**EXERCISE DESCRIPTION:**
List each place given after "Current location (optional)" in the forum thread about Prut (Kenny Preston) below.

-- Start PASSAGE SHOWN --

I am genuinely glad for what KP did for Arthur, giving him a life-long love of poetry.HE didn't do that for me - rather he inculcated an approach to literature that I recently heard denigrated (on Radio4 in a program(me)which challenged the currently recognised academic study of literature in all its forms) as an exercise in literary criticism - "the currency of the chattering classes".
I would hark back to some views that I have expressed elsewhere on this site - that KP (like us all) was an evolving personality (and teacher) - and it seems relevant to a proper understanding of his work that his earlier influence and later effect can be explained by this undeniable life-truth. (cf: the life and works of Wm Wordsworth.)

Years at KBGS e.g. 1958-1964 (optional) 52-60

Current location (optional) Lincoln

Re: Re: Prut (Kenny Preston)

I think Prut must have mellowed a bit by the time I had him, I cannot remember much corporal punishment, I do remember him describing a mirage he saw whilst cycling to work on a hot day. How there appeared to be a pool of water on the road ahead of him. I have seen this same mirage so many times whilst driving around Australia, each time I see it, I think of Prut.

Years at KBGS e.g. 1958-1964 (optional) 1958-61

Current location (optional) Blue Mountains, Australia via Haworth

Re: Re: Prut (Kenny Preston)

Why 'Prut'?
Could it be shorthand for Preston from Utley?

Years at KBGS e.g. 1958-1964 (optional) 45 - 50

Current location (optional) Norfolk

Re: Re: Prut (Kenny Preston)

-- End PASSAGE SHOWN --
-- Start RECORDS PROVIDED --

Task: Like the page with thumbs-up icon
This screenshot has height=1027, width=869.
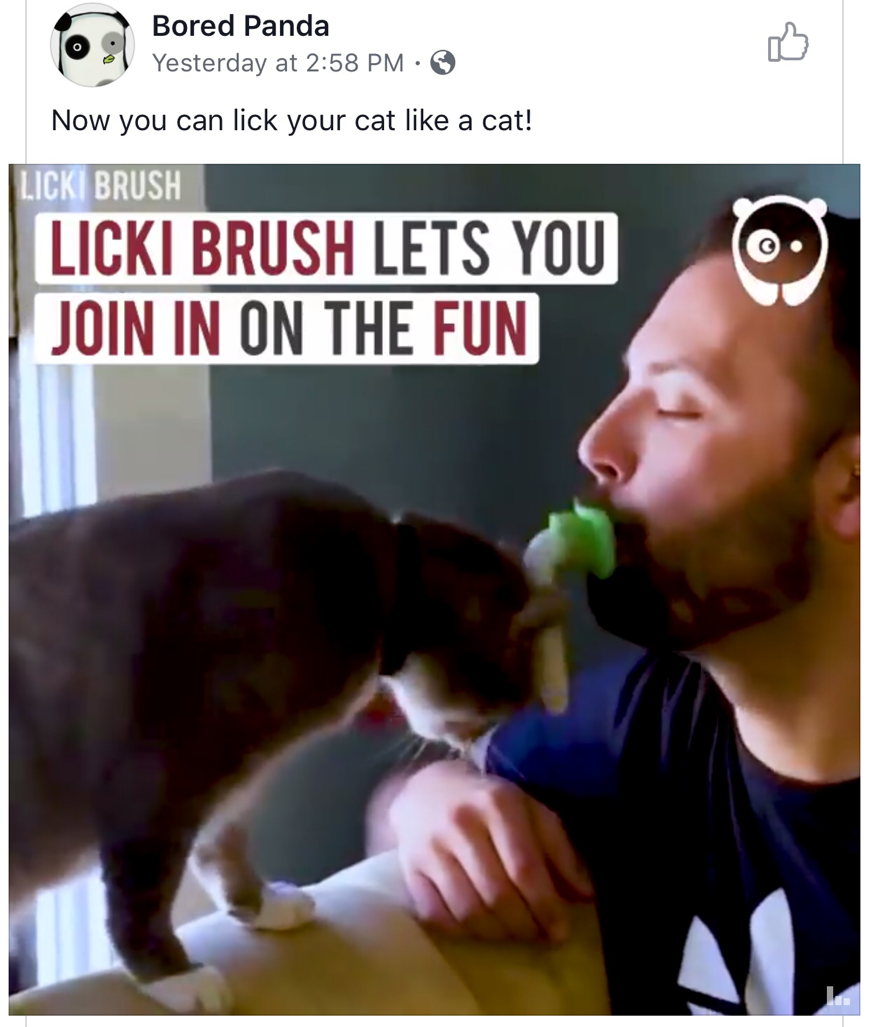Action: click(x=788, y=42)
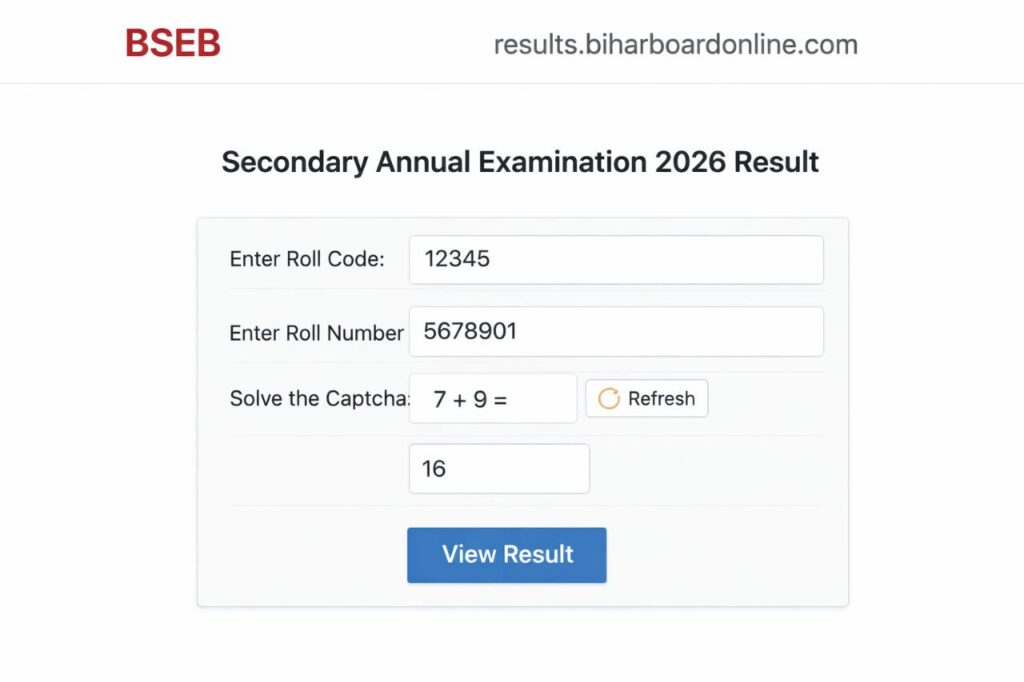Image resolution: width=1024 pixels, height=682 pixels.
Task: Click the View Result button text
Action: (x=506, y=554)

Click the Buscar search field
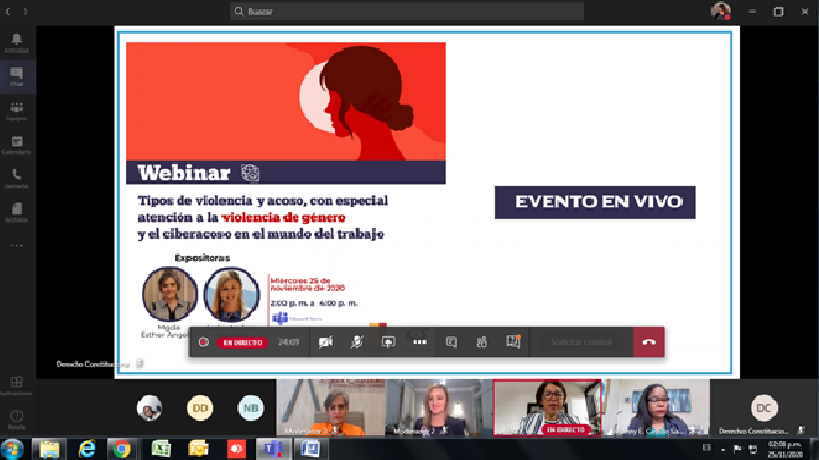click(x=407, y=12)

-- End RECORDS PROVIDED --

**SOLUTION:**
Lincoln
Blue Mountains, Australia via Haworth
Norfolk